Dieser Text erschien am 1. März 2019 in der Neuen Ruhr Zeitung
Sonntag, 3. März 2019
Das geht ja gar nicht
Also, liebe Möhnen. Das geht ja nun gar nicht. Da stehe ich gestern beim Rathaussturm mit meiner schillernsten Krawatte zwei geschlagene Stunden auf dem Rathausmarkt und keine Möhne kommt vorbei, um mir meinen zur Feier des närrischen Tages angelegte Schlips abzuschneiden, geschweige denn mich zu bützen. Ich wollte das schon auf mich beziehen. Doch meinen Geschlechtsgenossen, Pfarrer Michael Manz und dem FDP-Ratsherrn Peter Beitz ging es genauso. Drei Männer mit Krawatte und keine närrische Frau mit einer Schere weit und breit. O-Ton Michael Manz: "Langsam fühle ich mich richtig diskriminiert." O-Ton Peter Beitz: "Ich hoffe, die Damen denken nicht, dass ich jeden Tag mit so einer schrillen Krawatte durch die Gegend laufe." Mann musste der Tatsache ins Auge schauen, dass die beiden Stadtprinzessinnen Martina und Dana offensichtlich die einzigen weiblichen Wesen mit Schere waren, die gestern den Weg zum Rathausmarkt gefunden hatten. Aber die beiden ranghöchsten Närrinnen hatten ja alle Hände voll damit zu tun, dem Oberbürgermeister seinen Schlips abzuschneiden, da ihre Schere offensichtlich stumpf war. Meine Gott, liebe Möhnen. Das kann doch nicht wahr sein, dass in unserer Stadt nicht nur die Schere zwischen Arm und Reich, sondern auch die Schere zwischen närrischem Anspruch und närrischer Wirklichkeit immer weiter auseinander geht. Also, liebe Möhnen.
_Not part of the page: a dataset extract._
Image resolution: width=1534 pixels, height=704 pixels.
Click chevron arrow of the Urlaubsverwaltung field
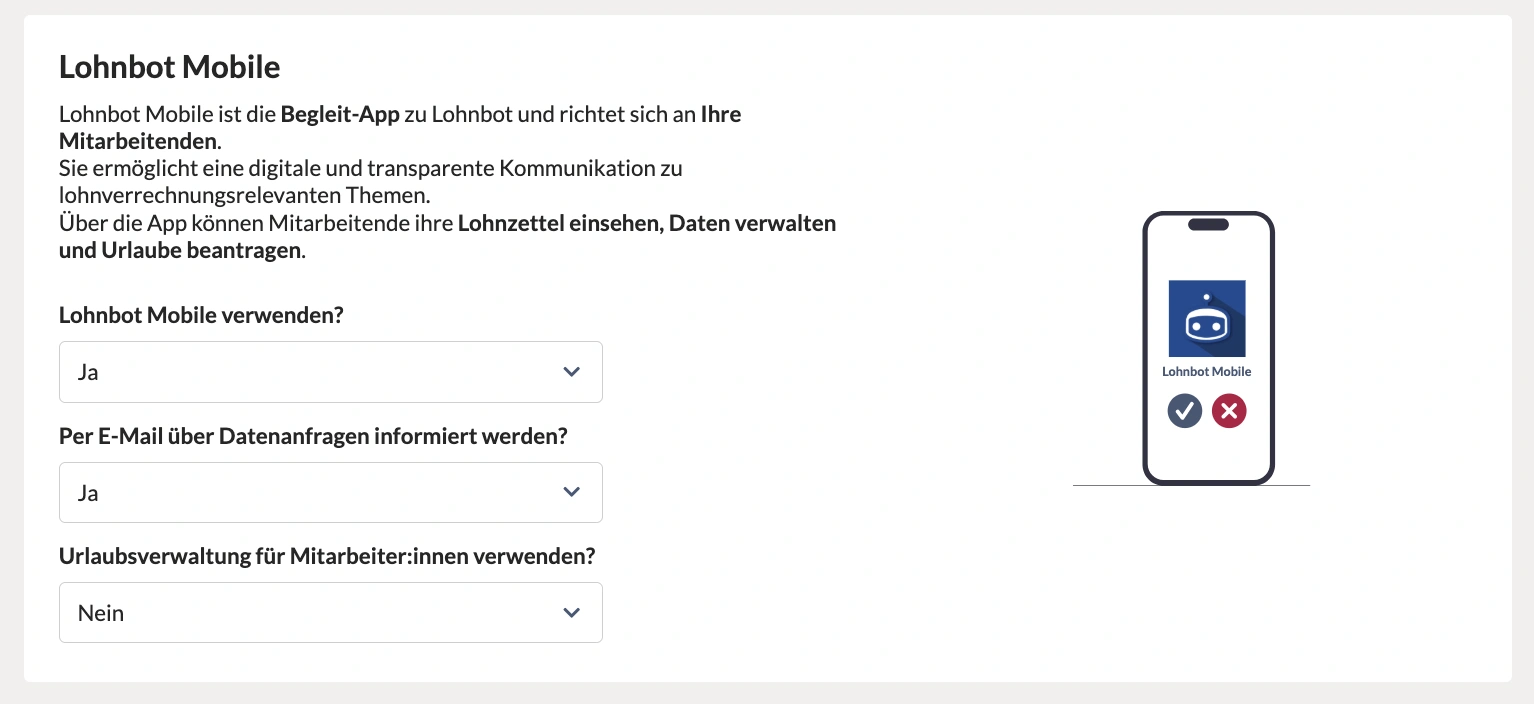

Ich packe jetzt meinen bunten Schlips wieder ein. Doch Weiberfastnacht 2020 hole ich ihn wieder raus und stehe mit ihm beim Möhnensturm auf dem Rathausmarkt. Und wenn ich dann nicht von der närrischen Weiblichkeit gebützt und krawattentechnisch beschnitten werde, dann fühle ich mich wirklich auf den Schlips getreten.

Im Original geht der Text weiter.